* **Instructions to follow**
Lift out each line of the data that holds "button".

* **Stored data**

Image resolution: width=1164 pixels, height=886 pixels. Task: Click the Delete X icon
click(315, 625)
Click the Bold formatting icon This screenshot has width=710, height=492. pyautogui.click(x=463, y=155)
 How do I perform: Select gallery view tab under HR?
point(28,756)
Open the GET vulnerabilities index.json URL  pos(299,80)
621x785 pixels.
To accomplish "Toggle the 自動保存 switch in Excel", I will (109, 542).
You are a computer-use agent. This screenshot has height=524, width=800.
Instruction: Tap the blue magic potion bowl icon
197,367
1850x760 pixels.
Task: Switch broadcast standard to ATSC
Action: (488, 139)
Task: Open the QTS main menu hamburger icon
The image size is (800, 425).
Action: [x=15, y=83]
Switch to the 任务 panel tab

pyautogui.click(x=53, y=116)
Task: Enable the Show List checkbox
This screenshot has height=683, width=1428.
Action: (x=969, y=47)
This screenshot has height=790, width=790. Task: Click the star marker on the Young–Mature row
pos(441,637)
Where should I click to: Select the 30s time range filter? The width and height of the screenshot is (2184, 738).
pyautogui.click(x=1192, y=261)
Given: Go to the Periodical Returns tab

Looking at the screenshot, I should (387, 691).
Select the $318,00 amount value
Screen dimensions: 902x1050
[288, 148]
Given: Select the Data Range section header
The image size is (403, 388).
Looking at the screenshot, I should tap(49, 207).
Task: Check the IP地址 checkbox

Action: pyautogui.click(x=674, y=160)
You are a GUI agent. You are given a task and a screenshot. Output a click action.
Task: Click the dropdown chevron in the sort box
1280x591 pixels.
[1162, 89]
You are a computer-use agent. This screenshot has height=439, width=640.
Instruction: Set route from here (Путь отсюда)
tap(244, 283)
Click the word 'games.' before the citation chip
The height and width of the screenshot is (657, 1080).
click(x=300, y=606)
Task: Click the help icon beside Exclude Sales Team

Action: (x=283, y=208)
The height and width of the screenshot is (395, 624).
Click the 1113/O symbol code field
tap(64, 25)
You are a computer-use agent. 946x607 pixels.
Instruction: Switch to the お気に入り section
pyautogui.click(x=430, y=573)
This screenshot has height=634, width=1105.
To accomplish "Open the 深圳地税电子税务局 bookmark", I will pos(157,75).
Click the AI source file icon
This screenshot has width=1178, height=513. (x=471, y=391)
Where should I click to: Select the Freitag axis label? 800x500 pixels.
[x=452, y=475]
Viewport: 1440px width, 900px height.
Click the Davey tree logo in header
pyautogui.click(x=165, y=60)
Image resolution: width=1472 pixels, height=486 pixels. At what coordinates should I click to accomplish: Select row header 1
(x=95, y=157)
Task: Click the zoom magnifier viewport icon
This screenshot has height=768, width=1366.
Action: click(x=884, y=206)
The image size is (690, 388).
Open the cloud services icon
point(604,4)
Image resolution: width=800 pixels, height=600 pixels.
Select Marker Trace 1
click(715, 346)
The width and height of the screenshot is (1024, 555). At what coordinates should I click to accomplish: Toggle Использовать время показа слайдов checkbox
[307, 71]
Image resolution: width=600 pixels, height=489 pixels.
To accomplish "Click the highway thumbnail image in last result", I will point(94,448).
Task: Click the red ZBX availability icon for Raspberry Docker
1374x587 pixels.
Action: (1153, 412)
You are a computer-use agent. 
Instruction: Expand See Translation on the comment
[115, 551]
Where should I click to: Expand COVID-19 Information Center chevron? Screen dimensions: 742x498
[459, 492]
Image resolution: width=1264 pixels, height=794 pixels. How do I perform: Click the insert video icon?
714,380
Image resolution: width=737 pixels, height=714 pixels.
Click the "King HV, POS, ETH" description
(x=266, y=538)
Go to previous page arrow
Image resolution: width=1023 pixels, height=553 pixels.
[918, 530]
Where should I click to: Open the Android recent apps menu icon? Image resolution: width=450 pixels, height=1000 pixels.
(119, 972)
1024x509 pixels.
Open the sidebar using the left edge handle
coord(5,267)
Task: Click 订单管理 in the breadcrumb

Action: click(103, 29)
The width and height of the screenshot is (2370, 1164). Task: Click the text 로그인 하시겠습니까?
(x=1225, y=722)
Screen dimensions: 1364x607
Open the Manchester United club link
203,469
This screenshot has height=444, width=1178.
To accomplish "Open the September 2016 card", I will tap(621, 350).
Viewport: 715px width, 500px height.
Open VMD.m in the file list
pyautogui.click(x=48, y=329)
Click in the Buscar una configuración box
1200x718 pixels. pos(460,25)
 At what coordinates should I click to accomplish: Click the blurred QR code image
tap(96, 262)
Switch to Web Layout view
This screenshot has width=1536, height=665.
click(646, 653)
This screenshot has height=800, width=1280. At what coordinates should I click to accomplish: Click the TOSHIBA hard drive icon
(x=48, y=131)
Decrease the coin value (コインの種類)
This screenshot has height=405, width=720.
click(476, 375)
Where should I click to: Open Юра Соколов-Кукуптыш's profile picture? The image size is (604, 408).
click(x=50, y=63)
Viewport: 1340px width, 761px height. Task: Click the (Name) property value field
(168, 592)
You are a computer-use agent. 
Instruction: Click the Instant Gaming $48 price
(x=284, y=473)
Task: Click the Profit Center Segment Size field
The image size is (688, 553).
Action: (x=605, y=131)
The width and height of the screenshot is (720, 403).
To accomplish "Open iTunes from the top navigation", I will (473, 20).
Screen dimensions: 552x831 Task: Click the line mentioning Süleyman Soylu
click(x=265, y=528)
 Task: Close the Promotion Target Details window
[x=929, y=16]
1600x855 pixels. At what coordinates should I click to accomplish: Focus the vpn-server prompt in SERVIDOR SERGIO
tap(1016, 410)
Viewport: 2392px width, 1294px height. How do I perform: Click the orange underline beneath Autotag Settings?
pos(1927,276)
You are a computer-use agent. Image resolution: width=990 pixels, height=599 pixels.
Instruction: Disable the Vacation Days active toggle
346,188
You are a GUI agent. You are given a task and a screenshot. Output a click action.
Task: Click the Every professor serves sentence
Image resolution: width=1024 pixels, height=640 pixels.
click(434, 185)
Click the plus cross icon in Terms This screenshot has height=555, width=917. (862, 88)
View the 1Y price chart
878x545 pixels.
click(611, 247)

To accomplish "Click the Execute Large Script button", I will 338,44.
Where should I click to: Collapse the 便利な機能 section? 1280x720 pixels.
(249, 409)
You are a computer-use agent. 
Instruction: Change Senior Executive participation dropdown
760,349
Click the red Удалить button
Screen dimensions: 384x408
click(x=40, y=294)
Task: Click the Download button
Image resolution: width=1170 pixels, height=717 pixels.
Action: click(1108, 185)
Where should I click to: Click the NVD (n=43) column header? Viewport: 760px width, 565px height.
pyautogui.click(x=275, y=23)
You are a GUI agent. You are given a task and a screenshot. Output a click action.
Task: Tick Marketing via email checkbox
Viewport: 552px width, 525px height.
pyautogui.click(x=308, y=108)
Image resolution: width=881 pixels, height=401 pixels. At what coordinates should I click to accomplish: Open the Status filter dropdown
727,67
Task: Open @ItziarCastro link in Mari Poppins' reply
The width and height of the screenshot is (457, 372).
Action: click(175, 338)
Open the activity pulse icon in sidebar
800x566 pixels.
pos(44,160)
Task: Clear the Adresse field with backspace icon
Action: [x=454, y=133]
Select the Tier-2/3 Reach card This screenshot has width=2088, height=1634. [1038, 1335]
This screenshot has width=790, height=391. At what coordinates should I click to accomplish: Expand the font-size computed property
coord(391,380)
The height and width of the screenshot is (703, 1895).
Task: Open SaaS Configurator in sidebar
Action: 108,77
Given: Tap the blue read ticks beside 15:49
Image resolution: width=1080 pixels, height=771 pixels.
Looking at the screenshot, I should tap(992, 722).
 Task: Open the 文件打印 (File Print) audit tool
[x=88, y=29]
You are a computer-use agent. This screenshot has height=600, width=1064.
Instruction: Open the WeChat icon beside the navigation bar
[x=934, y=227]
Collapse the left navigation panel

* **Reply to the exercise**
To accomplish "Click the Execute Large Script button", I will 338,44.
Click the red Удалить button
Task: Click the Download button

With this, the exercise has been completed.